**Aim of the task**
Print the records below exactly as they appear.

**Data listing**

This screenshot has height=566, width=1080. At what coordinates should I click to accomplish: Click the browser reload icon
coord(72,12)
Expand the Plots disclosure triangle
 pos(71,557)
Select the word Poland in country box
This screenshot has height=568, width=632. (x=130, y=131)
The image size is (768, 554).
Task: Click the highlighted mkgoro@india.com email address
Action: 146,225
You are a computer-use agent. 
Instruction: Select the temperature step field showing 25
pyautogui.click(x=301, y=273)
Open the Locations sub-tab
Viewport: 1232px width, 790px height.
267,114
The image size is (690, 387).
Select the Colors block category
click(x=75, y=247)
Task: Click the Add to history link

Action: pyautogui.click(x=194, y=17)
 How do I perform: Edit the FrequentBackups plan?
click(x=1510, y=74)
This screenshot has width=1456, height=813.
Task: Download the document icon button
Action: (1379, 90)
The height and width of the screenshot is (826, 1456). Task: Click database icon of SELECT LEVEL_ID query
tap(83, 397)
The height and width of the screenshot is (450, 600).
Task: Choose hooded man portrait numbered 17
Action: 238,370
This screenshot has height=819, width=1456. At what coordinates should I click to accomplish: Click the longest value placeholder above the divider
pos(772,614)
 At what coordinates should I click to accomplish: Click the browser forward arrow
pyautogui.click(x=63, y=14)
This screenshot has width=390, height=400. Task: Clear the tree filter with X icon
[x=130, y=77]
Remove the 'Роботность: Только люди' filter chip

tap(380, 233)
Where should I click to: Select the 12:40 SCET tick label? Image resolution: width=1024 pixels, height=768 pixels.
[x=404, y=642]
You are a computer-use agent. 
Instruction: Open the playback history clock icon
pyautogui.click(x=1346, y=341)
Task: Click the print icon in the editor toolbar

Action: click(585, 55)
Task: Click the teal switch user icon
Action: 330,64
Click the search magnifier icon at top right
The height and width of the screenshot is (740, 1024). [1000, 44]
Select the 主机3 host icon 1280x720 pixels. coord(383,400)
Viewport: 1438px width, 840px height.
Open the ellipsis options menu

**Solved exercise**
This screenshot has height=566, width=1080. At what coordinates should I click to accomplish: Click the browser reload icon
coord(72,12)
Expand the Plots disclosure triangle
 pos(71,557)
Select the word Poland in country box
This screenshot has height=568, width=632. (x=130, y=131)
The image size is (768, 554).
Task: Click the highlighted mkgoro@india.com email address
Action: 146,225
You are a computer-use agent. 
Instruction: Select the temperature step field showing 25
pyautogui.click(x=301, y=273)
Open the Locations sub-tab
Viewport: 1232px width, 790px height.
267,114
The image size is (690, 387).
Select the Colors block category
click(x=75, y=247)
Task: Click the Add to history link

Action: pyautogui.click(x=194, y=17)
 How do I perform: Edit the FrequentBackups plan?
click(x=1510, y=74)
This screenshot has width=1456, height=813.
Task: Download the document icon button
Action: (1379, 90)
The height and width of the screenshot is (826, 1456). Task: Click database icon of SELECT LEVEL_ID query
tap(83, 397)
The height and width of the screenshot is (450, 600).
Task: Choose hooded man portrait numbered 17
Action: 238,370
This screenshot has height=819, width=1456. At what coordinates should I click to accomplish: Click the longest value placeholder above the divider
pos(772,614)
 At what coordinates should I click to accomplish: Click the browser forward arrow
pyautogui.click(x=63, y=14)
This screenshot has width=390, height=400. Task: Clear the tree filter with X icon
[x=130, y=77]
Remove the 'Роботность: Только люди' filter chip

tap(380, 233)
Where should I click to: Select the 12:40 SCET tick label? Image resolution: width=1024 pixels, height=768 pixels.
[x=404, y=642]
You are a computer-use agent. 
Instruction: Open the playback history clock icon
pyautogui.click(x=1346, y=341)
Task: Click the print icon in the editor toolbar

Action: click(585, 55)
Task: Click the teal switch user icon
Action: 330,64
Click the search magnifier icon at top right
The height and width of the screenshot is (740, 1024). [1000, 44]
Select the 主机3 host icon 1280x720 pixels. coord(383,400)
Viewport: 1438px width, 840px height.
Open the ellipsis options menu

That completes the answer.